Тела в грузовиках, распахнутые мертвые глаза смотрят на зрителя. Тела, швыряемые в яму по три сразу; яма высвечена ослепительно-белой вспышкой фотоаппарата. Тела, которые несут полицейские в синих рубашках; тела в морге; тела, брошенные у обочины; тела на полу магазина; тела с отсеченными конечностями, окровавленные торсы сфотографированы в цвете, пусть все видят.
– Думаете, вы – предостережение? – яростно выдохнула журналистка. – Да вся моя жизнь – предостережение, каждое мое утро! Знаете, сколько раз я видела Смерть?

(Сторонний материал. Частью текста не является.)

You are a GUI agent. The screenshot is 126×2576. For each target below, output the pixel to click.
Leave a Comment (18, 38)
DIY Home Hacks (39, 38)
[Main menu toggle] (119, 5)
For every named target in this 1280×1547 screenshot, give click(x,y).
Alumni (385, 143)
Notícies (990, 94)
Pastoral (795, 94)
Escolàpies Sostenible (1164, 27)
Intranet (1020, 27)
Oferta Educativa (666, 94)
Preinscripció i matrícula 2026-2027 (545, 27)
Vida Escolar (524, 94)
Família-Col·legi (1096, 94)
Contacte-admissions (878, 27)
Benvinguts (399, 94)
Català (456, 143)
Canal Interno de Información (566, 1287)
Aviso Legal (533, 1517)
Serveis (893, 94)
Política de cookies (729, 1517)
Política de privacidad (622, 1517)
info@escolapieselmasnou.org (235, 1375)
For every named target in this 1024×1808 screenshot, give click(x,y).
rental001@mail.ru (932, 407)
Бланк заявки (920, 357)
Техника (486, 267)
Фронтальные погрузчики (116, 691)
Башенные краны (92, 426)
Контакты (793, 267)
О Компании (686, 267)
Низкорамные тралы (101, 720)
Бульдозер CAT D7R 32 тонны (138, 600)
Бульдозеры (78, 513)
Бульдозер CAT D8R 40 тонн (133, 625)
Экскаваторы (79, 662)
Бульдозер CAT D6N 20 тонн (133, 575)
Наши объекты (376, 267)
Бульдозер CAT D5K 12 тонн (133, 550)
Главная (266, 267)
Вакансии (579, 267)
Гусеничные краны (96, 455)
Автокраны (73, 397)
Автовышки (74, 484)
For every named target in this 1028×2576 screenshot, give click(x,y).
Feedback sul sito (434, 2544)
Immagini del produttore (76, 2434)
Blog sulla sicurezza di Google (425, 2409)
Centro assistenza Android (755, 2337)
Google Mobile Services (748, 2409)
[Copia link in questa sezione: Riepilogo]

(Правильный ответ – пять, но Чарли он неизвестен. Первый раз – на краю братской могилы, где были найдены одиннадцать пропавших учителей; второй – возле полицейского участка. В третий раз Смерть сидел позади горстки переселенцев, голодных и усталых, которые готовились идти на север через пустыню; в четвертый – Смерть помог маме журналистки войти в церковь, и в тот день маму разбил инсульт; в пятый раз Смерть шагал бок о бок с бандитами и вандалами, когда те с важным видом шествовали по центру дороги, а полицейские наблюдали, молчаливые и испуганные, и журналистка тогда подивилась самоуверенности головорезов, которые считали себя хозяевами города и маршировали с Госпожою ночи в своих рядах, – подивилась и сфотографировала Смерть, но снимок вышел смазанным, и журналистка потом все гадала, неужели белесые глаза вечного существа разглядела она одна.)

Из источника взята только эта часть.